Brief: Render every line of the listing below as a JSON list of strings, one string per line, leaving out blank lines.

Input records:
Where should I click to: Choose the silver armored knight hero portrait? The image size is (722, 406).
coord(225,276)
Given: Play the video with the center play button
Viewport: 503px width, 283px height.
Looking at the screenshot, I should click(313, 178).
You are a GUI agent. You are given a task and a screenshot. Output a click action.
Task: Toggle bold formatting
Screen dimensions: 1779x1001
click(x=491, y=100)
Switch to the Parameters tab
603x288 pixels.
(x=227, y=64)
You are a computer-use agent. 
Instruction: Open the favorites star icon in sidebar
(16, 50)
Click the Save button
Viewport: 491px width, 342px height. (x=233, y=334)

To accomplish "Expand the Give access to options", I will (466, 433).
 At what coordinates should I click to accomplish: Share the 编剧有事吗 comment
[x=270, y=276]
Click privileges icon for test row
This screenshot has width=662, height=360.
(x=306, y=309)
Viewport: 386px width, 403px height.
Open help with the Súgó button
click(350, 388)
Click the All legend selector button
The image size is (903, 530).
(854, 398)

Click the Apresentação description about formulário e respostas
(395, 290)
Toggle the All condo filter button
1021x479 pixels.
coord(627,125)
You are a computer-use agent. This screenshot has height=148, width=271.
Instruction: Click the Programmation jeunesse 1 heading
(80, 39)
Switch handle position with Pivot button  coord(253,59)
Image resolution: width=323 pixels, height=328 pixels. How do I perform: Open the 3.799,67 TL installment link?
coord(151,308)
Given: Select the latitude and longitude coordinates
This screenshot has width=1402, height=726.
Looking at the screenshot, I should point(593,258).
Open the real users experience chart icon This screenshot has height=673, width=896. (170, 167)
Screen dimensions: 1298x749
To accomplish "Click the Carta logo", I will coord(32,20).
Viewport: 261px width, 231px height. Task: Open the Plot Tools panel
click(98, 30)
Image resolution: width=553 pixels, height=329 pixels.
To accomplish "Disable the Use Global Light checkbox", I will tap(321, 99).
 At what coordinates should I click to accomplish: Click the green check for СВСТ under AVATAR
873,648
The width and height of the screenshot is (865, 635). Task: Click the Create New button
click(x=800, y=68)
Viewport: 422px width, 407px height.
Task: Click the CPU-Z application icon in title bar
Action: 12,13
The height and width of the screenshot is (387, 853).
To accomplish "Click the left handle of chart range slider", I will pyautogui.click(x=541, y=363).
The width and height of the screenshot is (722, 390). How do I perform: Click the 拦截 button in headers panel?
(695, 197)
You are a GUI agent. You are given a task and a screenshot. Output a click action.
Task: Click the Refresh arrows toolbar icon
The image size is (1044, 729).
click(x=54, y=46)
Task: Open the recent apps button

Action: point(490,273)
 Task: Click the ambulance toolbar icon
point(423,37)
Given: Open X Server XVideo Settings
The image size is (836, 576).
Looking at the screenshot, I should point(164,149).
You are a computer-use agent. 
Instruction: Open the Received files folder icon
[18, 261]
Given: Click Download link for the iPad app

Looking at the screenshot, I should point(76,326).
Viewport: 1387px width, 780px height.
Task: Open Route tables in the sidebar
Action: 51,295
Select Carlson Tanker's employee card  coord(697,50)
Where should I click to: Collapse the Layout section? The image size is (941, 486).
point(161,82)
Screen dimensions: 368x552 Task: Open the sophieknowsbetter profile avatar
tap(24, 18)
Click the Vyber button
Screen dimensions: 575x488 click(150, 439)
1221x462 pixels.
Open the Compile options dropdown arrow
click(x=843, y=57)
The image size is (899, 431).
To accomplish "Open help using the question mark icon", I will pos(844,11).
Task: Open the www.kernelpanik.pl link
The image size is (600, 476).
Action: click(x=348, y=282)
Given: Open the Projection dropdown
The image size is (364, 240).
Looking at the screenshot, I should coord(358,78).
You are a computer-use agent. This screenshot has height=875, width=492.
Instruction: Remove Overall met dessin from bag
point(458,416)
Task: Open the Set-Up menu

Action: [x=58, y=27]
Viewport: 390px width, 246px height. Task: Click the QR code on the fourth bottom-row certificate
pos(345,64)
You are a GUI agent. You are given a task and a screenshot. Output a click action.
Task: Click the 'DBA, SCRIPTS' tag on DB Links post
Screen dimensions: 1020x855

Final result:
[
  "Where should I click to: Choose the silver armored knight hero portrait? The image size is (722, 406).",
  "coord(225,276)",
  "Given: Play the video with the center play button",
  "Viewport: 503px width, 283px height.",
  "Looking at the screenshot, I should click(313, 178).",
  "You are a GUI agent. You are given a task and a screenshot. Output a click action.",
  "Task: Toggle bold formatting",
  "Screen dimensions: 1779x1001",
  "click(x=491, y=100)",
  "Switch to the Parameters tab",
  "603x288 pixels.",
  "(x=227, y=64)",
  "You are a computer-use agent. ",
  "Instruction: Open the favorites star icon in sidebar",
  "(16, 50)",
  "Click the Save button",
  "Viewport: 491px width, 342px height. (x=233, y=334)",
  "To accomplish \"Expand the Give access to options\", I will (466, 433).",
  " At what coordinates should I click to accomplish: Share the 编剧有事吗 comment",
  "[x=270, y=276]",
  "Click privileges icon for test row",
  "This screenshot has width=662, height=360.",
  "(x=306, y=309)",
  "Viewport: 386px width, 403px height.",
  "Open help with the Súgó button",
  "click(350, 388)",
  "Click the All legend selector button",
  "The image size is (903, 530).",
  "(854, 398)",
  "Click the Apresentação description about formulário e respostas",
  "(395, 290)",
  "Toggle the All condo filter button",
  "1021x479 pixels.",
  "coord(627,125)",
  "You are a computer-use agent. This screenshot has height=148, width=271.",
  "Instruction: Click the Programmation jeunesse 1 heading",
  "(80, 39)",
  "Switch handle position with Pivot button  coord(253,59)",
  "Image resolution: width=323 pixels, height=328 pixels. How do I perform: Open the 3.799,67 TL installment link?",
  "coord(151,308)",
  "Given: Select the latitude and longitude coordinates",
  "This screenshot has width=1402, height=726.",
  "Looking at the screenshot, I should point(593,258).",
  "Open the real users experience chart icon This screenshot has height=673, width=896. (170, 167)",
  "Screen dimensions: 1298x749",
  "To accomplish \"Click the Carta logo\", I will coord(32,20).",
  "Viewport: 261px width, 231px height. Task: Open the Plot Tools panel",
  "click(98, 30)",
  "Image resolution: width=553 pixels, height=329 pixels.",
  "To accomplish \"Disable the Use Global Light checkbox\", I will tap(321, 99).",
  " At what coordinates should I click to accomplish: Click the green check for СВСТ under AVATAR",
  "873,648",
  "The width and height of the screenshot is (865, 635). Task: Click the Create New button",
  "click(x=800, y=68)",
  "Viewport: 422px width, 407px height.",
  "Task: Click the CPU-Z application icon in title bar",
  "Action: 12,13",
  "The height and width of the screenshot is (387, 853).",
  "To accomplish \"Click the left handle of chart range slider\", I will pyautogui.click(x=541, y=363).",
  "The width and height of the screenshot is (722, 390). How do I perform: Click the 拦截 button in headers panel?",
  "(695, 197)",
  "You are a GUI agent. You are given a task and a screenshot. Output a click action.",
  "Task: Click the Refresh arrows toolbar icon",
  "The image size is (1044, 729).",
  "click(x=54, y=46)",
  "Task: Open the recent apps button",
  "Action: point(490,273)",
  " Task: Click the ambulance toolbar icon",
  "point(423,37)",
  "Given: Open X Server XVideo Settings",
  "The image size is (836, 576).",
  "Looking at the screenshot, I should point(164,149).",
  "You are a computer-use agent. ",
  "Instruction: Open the Received files folder icon",
  "[18, 261]",
  "Given: Click Download link for the iPad app",
  "Looking at the screenshot, I should point(76,326).",
  "Viewport: 1387px width, 780px height.",
  "Task: Open Route tables in the sidebar",
  "Action: 51,295",
  "Select Carlson Tanker's employee card  coord(697,50)",
  "Where should I click to: Collapse the Layout section? The image size is (941, 486).",
  "point(161,82)",
  "Screen dimensions: 368x552 Task: Open the sophieknowsbetter profile avatar",
  "tap(24, 18)",
  "Click the Vyber button",
  "Screen dimensions: 575x488 click(150, 439)",
  "1221x462 pixels.",
  "Open the Compile options dropdown arrow",
  "click(x=843, y=57)",
  "The image size is (899, 431).",
  "To accomplish \"Open help using the question mark icon\", I will pos(844,11).",
  "Task: Open the www.kernelpanik.pl link",
  "The image size is (600, 476).",
  "Action: click(x=348, y=282)",
  "Given: Open the Projection dropdown",
  "The image size is (364, 240).",
  "Looking at the screenshot, I should coord(358,78).",
  "You are a computer-use agent. This screenshot has height=875, width=492.",
  "Instruction: Remove Overall met dessin from bag",
  "point(458,416)",
  "Task: Open the Set-Up menu",
  "Action: [x=58, y=27]",
  "Viewport: 390px width, 246px height. Task: Click the QR code on the fourth bottom-row certificate",
  "pos(345,64)",
  "You are a GUI agent. You are given a task and a screenshot. Output a click action.",
  "Task: Click the 'DBA, SCRIPTS' tag on DB Links post",
  "Screen dimensions: 1020x855"
]